Since leaving FIRST, I’ve taken a path of life that wasn’t entirely unexpected, but nevertheless is quite wonderful. For the most part I am reading plenty of books, watching plenty of TV, listening plenty of news talk radio, and driving plenty to here and there. But out of old habit I still have an itch for writing, so I thought, where else better to do it than posting on Chief Delphi? So, every now and then I will be posting random messages, most of which will come from entries and journals I’ve written in my little pocket book. You may find these writing completely unrelated to FIRST, but there might be more similarities than you might think. Perhaps these thoughts lead to a bigger picture we all share… I think so. Otherwise there is no hope understanding people at all.

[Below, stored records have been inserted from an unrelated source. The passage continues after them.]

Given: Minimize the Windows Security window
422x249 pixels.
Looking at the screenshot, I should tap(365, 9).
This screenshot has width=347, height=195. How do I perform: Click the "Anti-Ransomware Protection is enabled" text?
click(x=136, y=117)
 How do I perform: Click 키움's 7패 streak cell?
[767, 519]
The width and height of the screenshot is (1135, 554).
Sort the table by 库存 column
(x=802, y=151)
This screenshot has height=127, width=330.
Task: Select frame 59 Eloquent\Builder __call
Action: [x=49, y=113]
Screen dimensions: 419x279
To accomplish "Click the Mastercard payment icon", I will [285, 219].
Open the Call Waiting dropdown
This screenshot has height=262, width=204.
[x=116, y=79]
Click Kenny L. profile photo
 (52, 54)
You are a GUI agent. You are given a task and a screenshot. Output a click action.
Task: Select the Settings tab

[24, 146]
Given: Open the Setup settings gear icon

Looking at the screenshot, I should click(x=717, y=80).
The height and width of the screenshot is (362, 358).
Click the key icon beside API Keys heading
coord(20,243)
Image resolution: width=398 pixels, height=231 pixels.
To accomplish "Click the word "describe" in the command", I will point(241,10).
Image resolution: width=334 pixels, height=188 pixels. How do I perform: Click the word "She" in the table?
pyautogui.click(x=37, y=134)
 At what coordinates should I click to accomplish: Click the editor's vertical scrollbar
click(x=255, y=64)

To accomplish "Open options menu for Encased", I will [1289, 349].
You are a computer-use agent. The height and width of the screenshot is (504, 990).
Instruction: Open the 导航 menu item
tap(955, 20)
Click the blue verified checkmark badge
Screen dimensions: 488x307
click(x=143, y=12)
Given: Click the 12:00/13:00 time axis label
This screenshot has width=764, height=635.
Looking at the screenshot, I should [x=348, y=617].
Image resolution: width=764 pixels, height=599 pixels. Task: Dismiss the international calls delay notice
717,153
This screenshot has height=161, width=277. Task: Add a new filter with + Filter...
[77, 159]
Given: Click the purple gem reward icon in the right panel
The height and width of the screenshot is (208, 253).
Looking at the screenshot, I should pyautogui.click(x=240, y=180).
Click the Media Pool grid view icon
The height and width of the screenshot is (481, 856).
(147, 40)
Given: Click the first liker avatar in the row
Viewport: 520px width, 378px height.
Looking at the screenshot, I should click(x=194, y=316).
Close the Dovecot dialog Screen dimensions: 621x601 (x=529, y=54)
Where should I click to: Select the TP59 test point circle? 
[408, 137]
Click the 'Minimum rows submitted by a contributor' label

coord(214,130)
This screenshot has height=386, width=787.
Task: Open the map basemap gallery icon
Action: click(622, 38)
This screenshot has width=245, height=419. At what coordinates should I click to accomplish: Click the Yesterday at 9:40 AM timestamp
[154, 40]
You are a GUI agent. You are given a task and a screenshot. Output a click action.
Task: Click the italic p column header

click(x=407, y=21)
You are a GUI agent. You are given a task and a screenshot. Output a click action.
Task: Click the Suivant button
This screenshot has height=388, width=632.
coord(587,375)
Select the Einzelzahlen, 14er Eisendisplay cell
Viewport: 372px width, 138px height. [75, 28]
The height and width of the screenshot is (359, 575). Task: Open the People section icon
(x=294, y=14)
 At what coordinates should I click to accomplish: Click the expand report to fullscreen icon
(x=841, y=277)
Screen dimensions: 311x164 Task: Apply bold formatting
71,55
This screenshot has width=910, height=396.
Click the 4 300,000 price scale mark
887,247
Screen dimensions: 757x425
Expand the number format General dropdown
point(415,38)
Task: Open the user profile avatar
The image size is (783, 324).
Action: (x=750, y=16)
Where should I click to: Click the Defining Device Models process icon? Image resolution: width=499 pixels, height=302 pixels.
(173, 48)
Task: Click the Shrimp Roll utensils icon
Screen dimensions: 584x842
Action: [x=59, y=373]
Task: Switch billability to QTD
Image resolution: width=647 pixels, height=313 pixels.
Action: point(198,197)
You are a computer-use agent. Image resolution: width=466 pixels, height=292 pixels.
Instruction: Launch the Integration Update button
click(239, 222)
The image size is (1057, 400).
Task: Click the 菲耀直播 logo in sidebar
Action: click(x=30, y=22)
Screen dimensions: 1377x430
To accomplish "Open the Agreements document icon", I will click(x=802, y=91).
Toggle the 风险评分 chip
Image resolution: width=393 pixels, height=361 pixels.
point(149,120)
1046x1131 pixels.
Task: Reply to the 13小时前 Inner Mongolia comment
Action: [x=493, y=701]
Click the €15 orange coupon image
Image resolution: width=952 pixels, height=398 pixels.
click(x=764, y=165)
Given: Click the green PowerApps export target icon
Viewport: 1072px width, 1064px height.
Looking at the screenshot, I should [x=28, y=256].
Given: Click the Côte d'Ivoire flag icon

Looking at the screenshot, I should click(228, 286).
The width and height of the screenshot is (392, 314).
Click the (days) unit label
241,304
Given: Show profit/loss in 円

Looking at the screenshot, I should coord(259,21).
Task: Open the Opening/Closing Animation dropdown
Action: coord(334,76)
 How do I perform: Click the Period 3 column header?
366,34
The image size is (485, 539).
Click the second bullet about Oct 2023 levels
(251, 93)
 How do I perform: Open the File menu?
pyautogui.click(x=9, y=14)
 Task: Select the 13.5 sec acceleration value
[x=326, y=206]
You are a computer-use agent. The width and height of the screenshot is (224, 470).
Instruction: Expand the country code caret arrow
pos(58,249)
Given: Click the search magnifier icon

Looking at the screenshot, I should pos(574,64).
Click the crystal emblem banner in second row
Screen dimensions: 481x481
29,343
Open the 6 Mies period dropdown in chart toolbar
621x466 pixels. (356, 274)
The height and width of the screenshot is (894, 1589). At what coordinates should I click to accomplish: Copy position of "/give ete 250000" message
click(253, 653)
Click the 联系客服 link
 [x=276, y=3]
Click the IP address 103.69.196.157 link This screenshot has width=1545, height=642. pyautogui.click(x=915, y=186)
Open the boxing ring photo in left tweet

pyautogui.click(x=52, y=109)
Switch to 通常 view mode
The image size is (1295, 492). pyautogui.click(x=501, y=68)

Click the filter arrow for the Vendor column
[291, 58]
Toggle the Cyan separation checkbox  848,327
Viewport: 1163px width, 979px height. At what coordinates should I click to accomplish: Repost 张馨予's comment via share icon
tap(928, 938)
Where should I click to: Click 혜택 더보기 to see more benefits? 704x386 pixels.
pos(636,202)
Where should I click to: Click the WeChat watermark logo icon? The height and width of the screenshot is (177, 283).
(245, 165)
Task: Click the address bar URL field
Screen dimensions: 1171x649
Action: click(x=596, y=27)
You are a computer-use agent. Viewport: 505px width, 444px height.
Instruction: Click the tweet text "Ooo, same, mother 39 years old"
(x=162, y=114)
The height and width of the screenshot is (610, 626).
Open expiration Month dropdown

The Journey of a FIRST Graduate: Questions
Every journey begins with the first step. My journey begins with questions, lots of them. A fitting first step, I think, since all knowledge begins with questions, which signify the search for truth and understanding. Most would start with questions with answers, such as “Why is the sky blue?”, “What is love?”, or “Is there a God?”, but I started with a question with no answers, or rather, a question with an answer no one told me about, or maybe they’ve been telling me all about it but I never really listened… I don’t know. It goes something like this:
How do I understand everything?
It was a question I didn’t even know existed in my mind, so you can imagine how daunting it is to face this question, never mind trying to solve the $@#$@#$@#$@# thing. You might wonder how did this question come about if I didn’t know existed? Well, it came from 3 distinct questions, questions you might be familiar with having been or still am a student yourself:
Why do I learn?
How do I learn?
What do I learn?
You can see these are 3 very important questions, but I never let them bothered me as I focused my energy in movies, comic books, and video games. They might puzzle me every once in a while when I wondered about things, but I never let that tiny obstacle obstruct my march toward the inevitable adulthood. I continued to learn what I am supposed to learn, and live a life I am supposed to live, and all was fine and dandy until one day I realized the world as I was taught to see suddenly isn’t what it was anymore, a catastrophe until this day I hold many experiences, many books, and many people responsible for. I suddenly have all kinds of questions, which go like this:
How does my mind works?
How does the world works?
How does knowledge works?
I found myself frantically flipping through all kinds of books, seeking desperately for answers, until I encounter a subject completely foreign to me, a subject which must’ve taken the combined effort of FBI and CIA to conceal from my awareness, a subject as strange as a Pan-Galactic Gargle-Blaster to the life form on an utterly insignificant little blue green planet far out in the uncharted backwaters of the unfashionable end of the western spiral arm of the Galaxy know as Earth: Philosophy.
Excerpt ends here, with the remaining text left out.